Bis ein Boot mit achtzig oder hundert Insassen fertig »geshuttlet« ist, können bis zu zwei Stunden vergehen. Doch während meiner ersten Einsätze verging die Zeit wie im Flug. Als die letzte Fuhre mit Geretteten Kurs auf die Iuventa nahm, rief mir Mateo etwas zu, was ich nicht sofort verstand.
»Zeit zum Trinken!«, wiederholte er, öffnete weit den Mund und setzte als ein Zeichen den Daumen an. Er erinnerte mich, dass wir Flüssigkeit zu uns nehmen sollten, wie aufmerksam von ihm! Bei den Vorbereitungstrainings wurden wir ausdrücklich gewarnt, weder zu trinken oder zu essen, wenn die Flüchtlinge auf den Booten saßen und uns sehen konnten – aus Rücksicht, aber auch zur eigenen Sicherheit. Erst jetzt merkte ich, wie aufgeheizt mein Helm und wie ausgetrocknet meine Kehle war. Die Sonne hatte richtig Power, obwohl es nicht mal 10 Uhr morgens war.
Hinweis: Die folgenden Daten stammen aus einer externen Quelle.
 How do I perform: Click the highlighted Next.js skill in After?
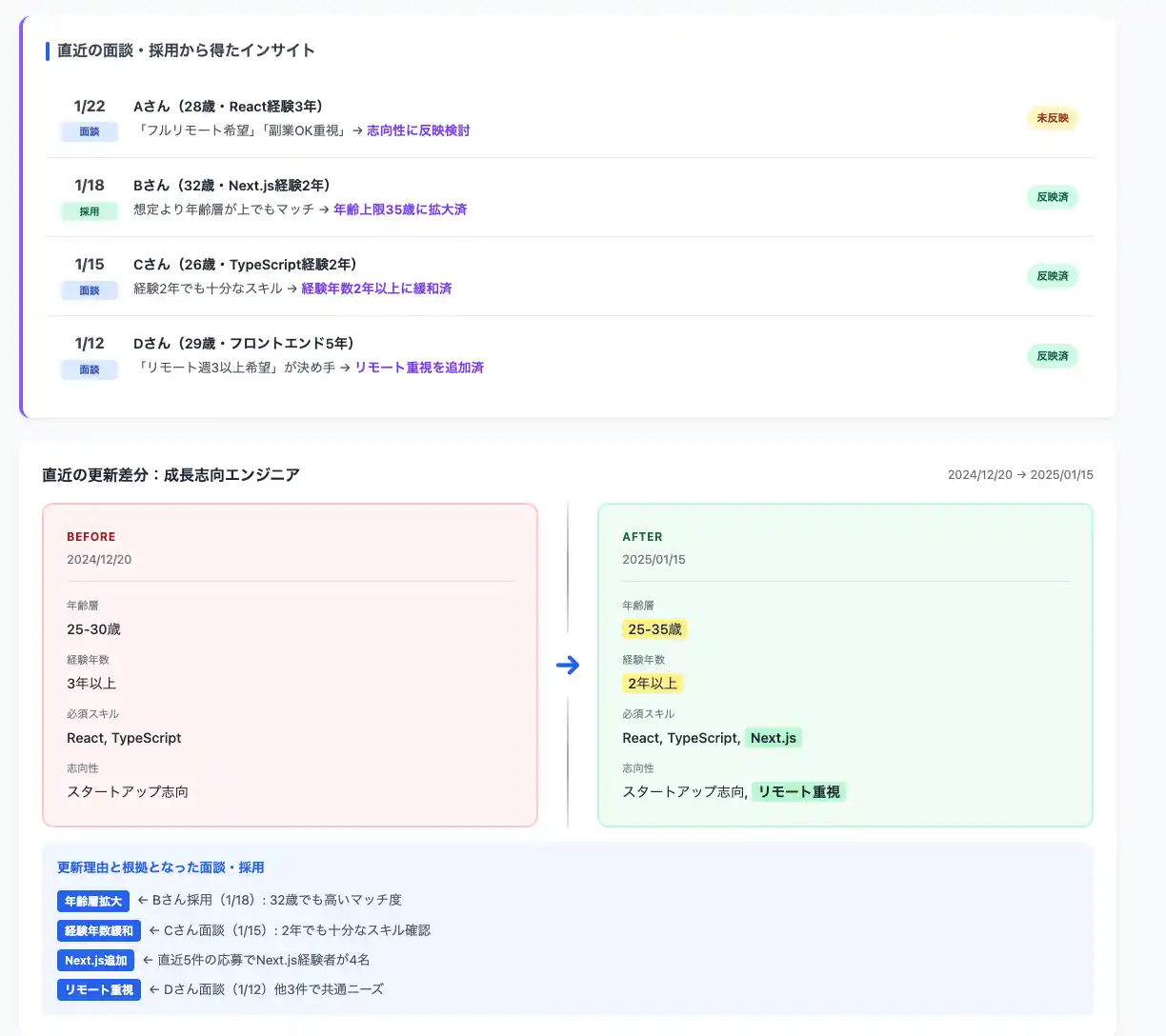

»Gute Idee, das mit dem Trinken!«, rief ich zurück und hob ebenfalls meinen Daumen zum Mund. Wir holten jeder unsere Wasserflasche aus dem wasserdichten Rucksack, den man stets bei sich hatte.
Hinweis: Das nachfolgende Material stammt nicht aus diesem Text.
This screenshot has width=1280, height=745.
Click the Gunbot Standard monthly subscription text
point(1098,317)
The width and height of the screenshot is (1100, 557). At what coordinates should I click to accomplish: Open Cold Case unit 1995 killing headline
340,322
Wie oft wir uns das Trink-Zeichen an diesem Tag noch gaben, kann ich nicht sagen. Irgendwann hört man auf, die Einsätze zu zählen. Wir hatten reichlich zu tun, sowohl an diesem ersten Tag wie auch in den verbleibenden zweieinhalb Wochen, in denen Tausende Flüchtende gerettet werden konnten, bevor sie von anderen Schiffen an einen sicheren europäischen Hafen gebracht wurden.
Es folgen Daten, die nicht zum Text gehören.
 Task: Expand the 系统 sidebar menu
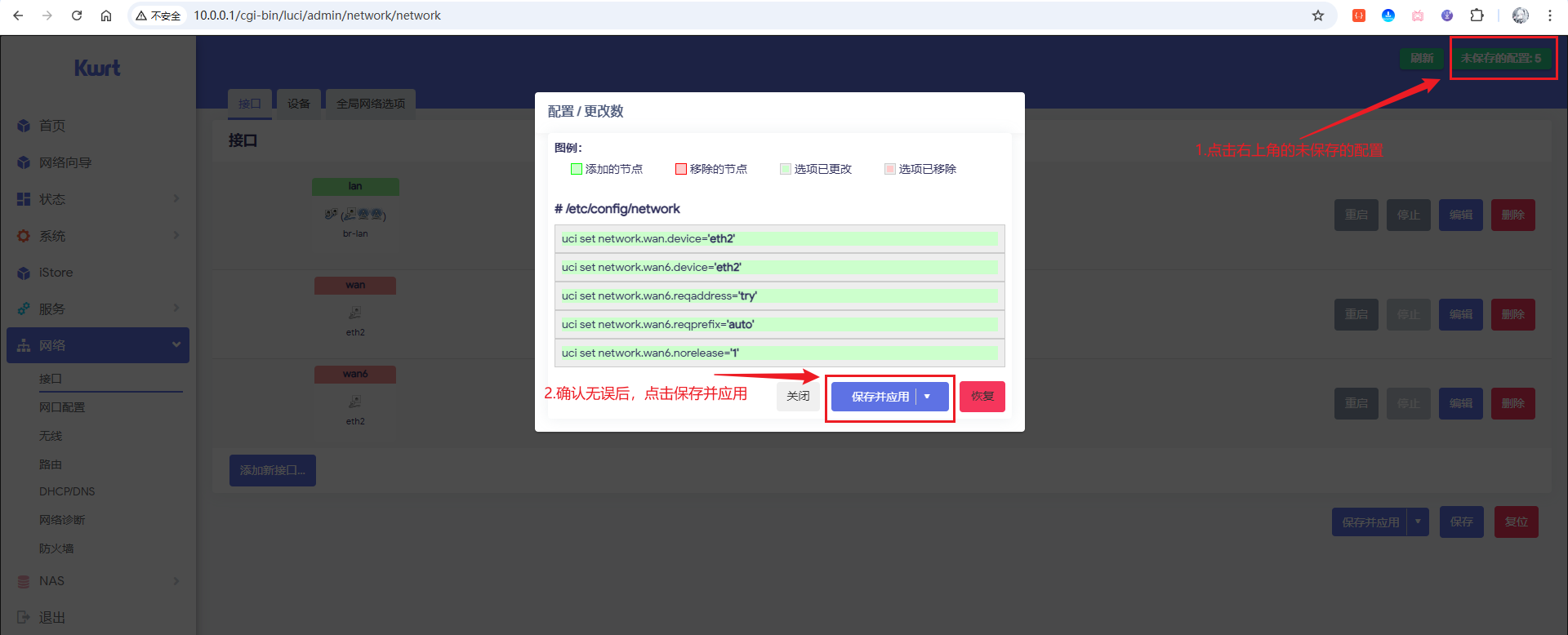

So jedenfalls sah unsere Hoffnung aus.
Couscous und Gummibärchen
Meine Kabine lag auf dem untersten Deck, tief im Bauch der Iuventa, neben dem Maschinenraum. Obwohl ich keine Platzangst habe, reiße ich mich nicht darum, in einem fensterlosen Raum zu übernachten. Aber an diesem langen Tag, nachdem wir gefühlt über zehn Boote gerettet hatten, genoss ich es, in der stillen und dunklen Kammer meine Beine auszustrecken. Mateo und ich durften eine Pause einlegen, bevor der nächste Rettungsalarm losging. Denn die Sonne war noch lange nicht untergegangen.
Ich musste eingedöst sein, als mich ein sanftes Klopfen auf die Schulter weckte. Es war Lena: »Wir brauchen ein paar helfende Hände in der Küche.«
Wahrscheinlich war das Rhib noch dabei, die Geretteten auf andere Schiffe zu verteilen. Ich rechnete damit, dass wir für höchstens dreißig bis vierzig Übriggebliebene Essen zubereiten mussten.
Als ich auf das offene Deck hinaustrat, wurde ich vom Sonnenuntergang geblendet. Ich blinzelte – erst beim zweiten Hinsehen begriff ich, dass es die golden schimmernden Rettungsdecken waren, die das Licht reflektierten. Wohin mein Blick auch reichte – Körper neben Körper auf dem nackten Deck, notdürftig gewärmt von den glänzenden Rettungsfolien.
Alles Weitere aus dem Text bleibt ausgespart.